Example of a populated loan matrix with balance discrepancies:
If the loan balances between two entities agree, the account against which the loan matrix has been added to will display the 'Reconciled' status.
Tip: The matrix will display a black border around the cell which contains the balance of the account you are currently in. For example, in the following screenshot, the user has opened the loan matrix from account 600 "Loan to - The Emirates" which has a debit balance of $300,000. This balance is reflected in the matrix under the "In Arteta We Trust 2024 Accounts and Tax" binder (the current binder), in the black-bordered cell
Adding multiple loan accounts into a cell
You can add multiple loan accounts into a cell where there are multiple loans to be reconciled between two entities.

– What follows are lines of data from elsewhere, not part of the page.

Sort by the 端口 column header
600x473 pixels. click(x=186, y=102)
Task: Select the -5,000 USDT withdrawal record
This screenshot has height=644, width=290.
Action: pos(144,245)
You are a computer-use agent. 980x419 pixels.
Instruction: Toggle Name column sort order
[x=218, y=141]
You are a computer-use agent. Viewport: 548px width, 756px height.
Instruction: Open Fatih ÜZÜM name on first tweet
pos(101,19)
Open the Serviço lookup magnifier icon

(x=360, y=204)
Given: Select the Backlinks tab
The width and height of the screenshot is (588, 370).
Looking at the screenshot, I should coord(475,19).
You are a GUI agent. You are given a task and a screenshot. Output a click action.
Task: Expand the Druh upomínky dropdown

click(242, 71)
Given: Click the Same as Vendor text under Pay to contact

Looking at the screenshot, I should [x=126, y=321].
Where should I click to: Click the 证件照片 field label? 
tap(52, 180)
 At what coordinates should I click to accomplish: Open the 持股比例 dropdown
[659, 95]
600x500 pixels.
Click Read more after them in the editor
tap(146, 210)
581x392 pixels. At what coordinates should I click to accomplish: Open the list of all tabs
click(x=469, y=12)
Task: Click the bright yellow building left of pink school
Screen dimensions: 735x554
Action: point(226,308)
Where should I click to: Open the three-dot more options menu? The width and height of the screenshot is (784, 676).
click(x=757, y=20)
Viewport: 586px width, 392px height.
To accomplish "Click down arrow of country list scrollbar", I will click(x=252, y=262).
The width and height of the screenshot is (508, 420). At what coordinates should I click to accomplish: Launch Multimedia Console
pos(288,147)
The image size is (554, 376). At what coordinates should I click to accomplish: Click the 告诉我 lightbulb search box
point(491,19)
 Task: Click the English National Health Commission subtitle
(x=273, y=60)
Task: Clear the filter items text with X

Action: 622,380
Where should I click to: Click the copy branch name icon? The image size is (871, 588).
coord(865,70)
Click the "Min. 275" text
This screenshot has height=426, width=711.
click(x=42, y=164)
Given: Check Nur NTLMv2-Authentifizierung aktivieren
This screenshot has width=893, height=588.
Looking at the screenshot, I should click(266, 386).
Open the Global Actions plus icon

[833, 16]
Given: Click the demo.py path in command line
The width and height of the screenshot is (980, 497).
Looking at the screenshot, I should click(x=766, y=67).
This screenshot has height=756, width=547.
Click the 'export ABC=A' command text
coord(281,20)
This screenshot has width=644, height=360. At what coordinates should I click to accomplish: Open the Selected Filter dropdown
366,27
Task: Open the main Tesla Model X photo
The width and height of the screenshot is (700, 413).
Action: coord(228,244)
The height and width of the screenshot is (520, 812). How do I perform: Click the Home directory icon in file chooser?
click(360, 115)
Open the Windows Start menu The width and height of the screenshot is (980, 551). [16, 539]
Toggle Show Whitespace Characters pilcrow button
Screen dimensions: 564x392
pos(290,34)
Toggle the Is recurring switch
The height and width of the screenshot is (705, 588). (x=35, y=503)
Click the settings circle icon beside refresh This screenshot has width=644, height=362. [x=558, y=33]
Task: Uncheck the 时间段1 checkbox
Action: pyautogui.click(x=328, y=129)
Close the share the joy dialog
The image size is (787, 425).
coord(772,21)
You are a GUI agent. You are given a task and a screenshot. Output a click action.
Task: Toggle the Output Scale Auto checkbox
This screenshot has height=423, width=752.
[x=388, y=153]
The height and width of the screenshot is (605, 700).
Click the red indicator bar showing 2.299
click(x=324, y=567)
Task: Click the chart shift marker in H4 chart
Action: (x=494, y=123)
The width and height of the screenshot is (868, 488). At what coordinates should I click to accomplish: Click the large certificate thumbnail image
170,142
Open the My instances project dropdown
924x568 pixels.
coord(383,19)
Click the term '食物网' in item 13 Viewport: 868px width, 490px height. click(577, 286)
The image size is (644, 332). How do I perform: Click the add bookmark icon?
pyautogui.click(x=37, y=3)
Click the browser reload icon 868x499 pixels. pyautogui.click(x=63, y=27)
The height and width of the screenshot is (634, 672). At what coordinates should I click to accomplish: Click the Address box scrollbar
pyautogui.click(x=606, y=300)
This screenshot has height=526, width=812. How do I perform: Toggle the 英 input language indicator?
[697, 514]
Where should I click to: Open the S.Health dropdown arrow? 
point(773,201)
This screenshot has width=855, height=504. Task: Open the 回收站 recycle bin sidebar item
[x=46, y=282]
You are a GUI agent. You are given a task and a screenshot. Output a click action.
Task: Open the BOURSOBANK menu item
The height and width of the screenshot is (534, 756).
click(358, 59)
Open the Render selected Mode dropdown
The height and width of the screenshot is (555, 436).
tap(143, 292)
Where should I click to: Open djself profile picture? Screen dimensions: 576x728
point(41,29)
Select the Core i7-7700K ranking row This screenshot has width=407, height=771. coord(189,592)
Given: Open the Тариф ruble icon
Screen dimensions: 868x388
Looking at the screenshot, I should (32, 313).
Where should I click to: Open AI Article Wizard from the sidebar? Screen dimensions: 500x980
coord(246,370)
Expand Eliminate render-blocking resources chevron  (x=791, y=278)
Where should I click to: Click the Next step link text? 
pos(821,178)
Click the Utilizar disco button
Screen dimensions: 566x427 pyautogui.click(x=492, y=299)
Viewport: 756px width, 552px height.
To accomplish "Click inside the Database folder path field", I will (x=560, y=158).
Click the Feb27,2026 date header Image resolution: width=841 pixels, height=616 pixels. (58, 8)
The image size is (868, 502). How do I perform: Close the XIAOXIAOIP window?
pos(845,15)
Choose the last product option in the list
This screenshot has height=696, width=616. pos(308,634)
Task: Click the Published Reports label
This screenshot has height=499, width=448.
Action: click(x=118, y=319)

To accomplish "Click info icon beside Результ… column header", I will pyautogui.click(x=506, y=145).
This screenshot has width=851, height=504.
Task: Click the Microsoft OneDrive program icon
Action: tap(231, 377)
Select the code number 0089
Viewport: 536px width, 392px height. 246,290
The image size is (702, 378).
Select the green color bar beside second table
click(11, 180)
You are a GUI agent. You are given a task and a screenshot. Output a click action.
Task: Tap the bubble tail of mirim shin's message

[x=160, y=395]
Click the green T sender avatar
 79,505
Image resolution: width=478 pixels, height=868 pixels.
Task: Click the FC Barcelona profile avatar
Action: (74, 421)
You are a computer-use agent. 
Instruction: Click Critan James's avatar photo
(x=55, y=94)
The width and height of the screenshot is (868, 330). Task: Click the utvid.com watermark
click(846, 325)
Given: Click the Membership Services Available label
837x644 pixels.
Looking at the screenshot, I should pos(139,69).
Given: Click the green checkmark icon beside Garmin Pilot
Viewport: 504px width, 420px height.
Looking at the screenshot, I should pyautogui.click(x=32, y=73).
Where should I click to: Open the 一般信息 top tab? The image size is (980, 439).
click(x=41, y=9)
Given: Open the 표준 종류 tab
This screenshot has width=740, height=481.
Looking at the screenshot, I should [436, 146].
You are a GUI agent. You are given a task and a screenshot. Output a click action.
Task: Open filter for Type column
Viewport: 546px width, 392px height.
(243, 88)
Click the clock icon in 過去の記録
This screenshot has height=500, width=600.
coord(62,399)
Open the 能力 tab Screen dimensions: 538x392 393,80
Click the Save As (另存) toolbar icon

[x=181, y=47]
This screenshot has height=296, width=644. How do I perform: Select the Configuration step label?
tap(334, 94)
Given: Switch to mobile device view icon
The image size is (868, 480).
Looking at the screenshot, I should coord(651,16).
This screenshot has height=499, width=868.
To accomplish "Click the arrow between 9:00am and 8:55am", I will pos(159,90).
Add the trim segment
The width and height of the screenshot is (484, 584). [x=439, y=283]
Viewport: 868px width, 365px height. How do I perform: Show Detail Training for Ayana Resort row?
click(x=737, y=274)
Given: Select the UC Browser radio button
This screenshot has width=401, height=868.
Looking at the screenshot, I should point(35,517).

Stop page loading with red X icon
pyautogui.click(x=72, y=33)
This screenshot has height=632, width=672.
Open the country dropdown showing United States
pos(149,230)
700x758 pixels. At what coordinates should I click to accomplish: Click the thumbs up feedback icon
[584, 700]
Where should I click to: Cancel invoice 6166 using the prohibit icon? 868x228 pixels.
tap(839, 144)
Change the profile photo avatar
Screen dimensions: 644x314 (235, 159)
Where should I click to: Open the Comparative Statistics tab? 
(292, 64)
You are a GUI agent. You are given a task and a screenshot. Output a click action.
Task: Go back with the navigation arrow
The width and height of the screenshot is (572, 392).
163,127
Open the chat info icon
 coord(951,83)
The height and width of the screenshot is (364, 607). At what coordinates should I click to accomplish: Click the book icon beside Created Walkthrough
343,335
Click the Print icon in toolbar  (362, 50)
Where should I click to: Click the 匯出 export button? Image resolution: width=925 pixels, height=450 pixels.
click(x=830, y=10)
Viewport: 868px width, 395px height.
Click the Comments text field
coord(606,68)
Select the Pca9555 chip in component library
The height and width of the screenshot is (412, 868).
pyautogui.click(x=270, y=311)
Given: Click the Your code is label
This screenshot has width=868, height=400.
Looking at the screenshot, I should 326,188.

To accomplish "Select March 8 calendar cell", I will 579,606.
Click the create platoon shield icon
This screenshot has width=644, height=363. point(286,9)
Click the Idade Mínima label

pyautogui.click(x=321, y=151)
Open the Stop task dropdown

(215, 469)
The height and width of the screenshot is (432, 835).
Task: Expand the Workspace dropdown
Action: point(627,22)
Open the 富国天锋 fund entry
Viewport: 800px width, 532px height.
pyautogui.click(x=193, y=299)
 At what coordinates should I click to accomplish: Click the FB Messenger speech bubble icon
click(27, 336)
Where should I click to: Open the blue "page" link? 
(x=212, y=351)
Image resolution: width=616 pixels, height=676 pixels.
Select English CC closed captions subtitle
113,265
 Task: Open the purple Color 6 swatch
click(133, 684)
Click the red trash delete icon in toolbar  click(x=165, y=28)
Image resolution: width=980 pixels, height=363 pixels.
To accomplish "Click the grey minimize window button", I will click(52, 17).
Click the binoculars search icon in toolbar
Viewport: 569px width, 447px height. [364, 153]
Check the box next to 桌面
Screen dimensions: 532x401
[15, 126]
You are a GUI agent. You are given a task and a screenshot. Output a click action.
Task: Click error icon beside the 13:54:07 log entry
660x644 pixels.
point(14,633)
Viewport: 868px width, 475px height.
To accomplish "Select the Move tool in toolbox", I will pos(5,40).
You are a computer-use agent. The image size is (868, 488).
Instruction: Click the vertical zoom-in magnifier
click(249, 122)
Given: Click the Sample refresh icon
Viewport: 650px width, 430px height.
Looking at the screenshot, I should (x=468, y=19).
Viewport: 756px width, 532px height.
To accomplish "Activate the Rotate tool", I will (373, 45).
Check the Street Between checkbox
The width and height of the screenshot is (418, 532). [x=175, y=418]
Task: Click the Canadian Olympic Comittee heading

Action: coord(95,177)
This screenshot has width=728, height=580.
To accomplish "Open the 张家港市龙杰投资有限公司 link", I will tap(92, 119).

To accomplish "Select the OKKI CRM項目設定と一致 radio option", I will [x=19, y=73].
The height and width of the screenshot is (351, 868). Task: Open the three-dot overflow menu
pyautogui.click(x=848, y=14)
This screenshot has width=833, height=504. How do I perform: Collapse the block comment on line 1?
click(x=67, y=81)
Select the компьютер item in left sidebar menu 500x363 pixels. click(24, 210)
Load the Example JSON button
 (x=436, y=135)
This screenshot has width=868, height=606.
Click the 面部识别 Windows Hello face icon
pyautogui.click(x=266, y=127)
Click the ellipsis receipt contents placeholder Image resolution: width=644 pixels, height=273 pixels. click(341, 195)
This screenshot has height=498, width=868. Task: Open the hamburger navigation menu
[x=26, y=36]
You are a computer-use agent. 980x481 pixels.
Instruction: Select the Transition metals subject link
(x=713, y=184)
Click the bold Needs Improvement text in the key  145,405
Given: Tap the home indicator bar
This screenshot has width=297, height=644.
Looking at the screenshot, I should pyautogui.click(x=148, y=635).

Where there are multiple loan accounts linked to one related entity, the loan matrix slideout will display a summary which breaks down the accounts that are linked. This summary will only be shown if the loan matrix record has been opened from any of those multiple accounts.
Manually Create Entities in the Loan Matrix
In our March 2025 update, we have released the ability for users to create entities manually in a loan matrix without needing to link to a binder. This is especially useful when these entities are not clients of the firm.